- **Work request**: From the entries that follow, extract each line holding the string "dropdown".

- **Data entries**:
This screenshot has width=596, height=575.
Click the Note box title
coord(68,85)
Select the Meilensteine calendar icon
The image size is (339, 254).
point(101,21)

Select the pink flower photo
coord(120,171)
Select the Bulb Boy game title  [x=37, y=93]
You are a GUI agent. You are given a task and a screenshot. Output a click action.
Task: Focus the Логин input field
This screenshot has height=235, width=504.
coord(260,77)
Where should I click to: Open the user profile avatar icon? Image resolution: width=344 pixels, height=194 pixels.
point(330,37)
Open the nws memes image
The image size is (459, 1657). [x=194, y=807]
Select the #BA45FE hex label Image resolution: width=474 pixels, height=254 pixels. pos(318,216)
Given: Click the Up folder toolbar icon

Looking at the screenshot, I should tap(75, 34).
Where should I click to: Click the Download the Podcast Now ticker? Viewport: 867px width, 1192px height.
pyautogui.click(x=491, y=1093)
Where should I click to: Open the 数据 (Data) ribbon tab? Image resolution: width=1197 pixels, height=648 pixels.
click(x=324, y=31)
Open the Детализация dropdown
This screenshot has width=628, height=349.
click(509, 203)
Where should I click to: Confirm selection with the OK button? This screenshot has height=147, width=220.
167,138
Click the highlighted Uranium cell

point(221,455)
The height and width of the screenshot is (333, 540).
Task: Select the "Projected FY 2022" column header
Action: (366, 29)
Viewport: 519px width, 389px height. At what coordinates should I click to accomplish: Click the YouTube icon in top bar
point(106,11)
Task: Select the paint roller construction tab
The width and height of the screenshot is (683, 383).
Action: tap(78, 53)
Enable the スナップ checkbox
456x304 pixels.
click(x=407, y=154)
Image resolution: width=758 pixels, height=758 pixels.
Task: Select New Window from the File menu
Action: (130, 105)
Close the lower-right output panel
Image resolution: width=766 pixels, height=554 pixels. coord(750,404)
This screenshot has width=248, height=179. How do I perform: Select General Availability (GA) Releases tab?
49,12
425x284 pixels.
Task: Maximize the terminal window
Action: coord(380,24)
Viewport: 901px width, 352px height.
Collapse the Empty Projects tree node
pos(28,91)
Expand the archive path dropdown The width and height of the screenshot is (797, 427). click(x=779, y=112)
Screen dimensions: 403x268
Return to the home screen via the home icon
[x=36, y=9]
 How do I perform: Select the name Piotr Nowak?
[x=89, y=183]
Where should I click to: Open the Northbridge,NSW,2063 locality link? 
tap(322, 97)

- **Solution to this task**:
Open the Детализация dropdown
Expand the archive path dropdown The width and height of the screenshot is (797, 427). click(x=779, y=112)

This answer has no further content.